**WHAT THE TASK ASKS:** In the entries from the line with "Viewport: 1456px width, 837px height." up to and including the line with "Action: point(880,26)", substitute "button" for "label". Write out only those lines, with everything else unchanged.

**PROVIDED DATA:**
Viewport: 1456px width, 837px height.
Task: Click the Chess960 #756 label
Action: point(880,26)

--

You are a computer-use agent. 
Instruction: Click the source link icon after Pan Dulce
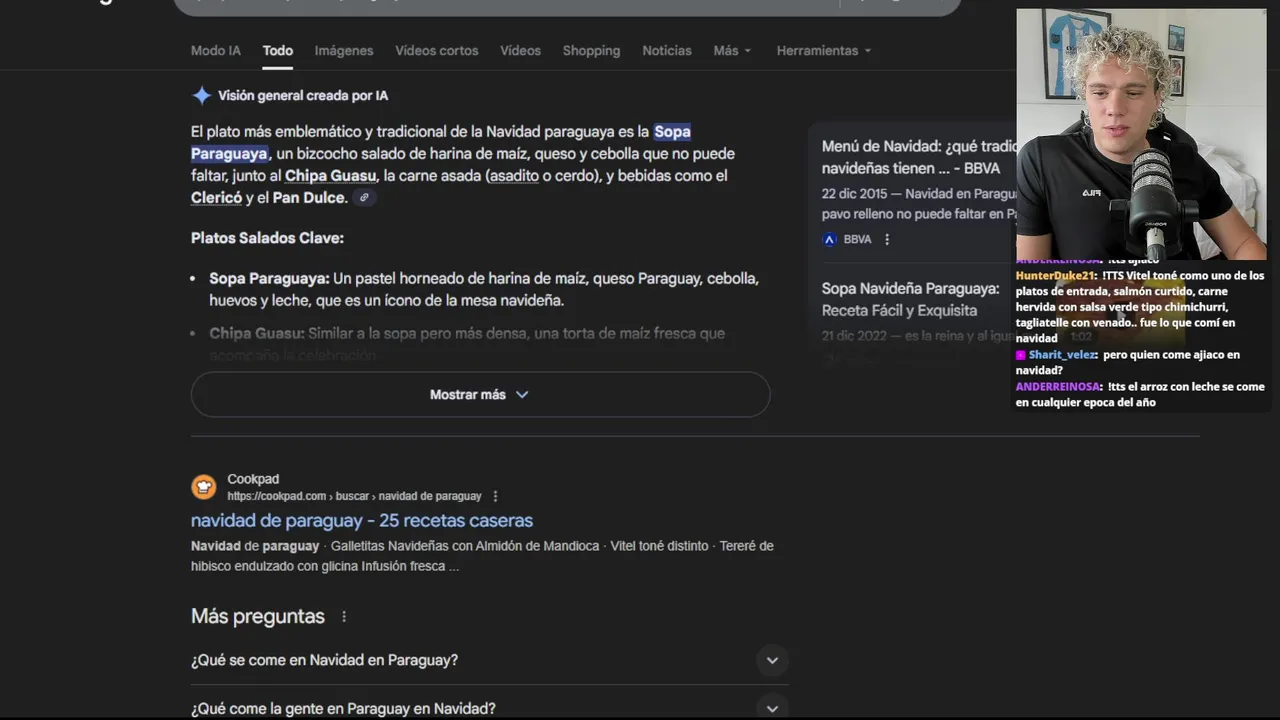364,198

**SOLUTION FOR THIS PROBLEM:**
Viewport: 1456px width, 837px height.
Task: Click the Chess960 #756 button
Action: point(880,26)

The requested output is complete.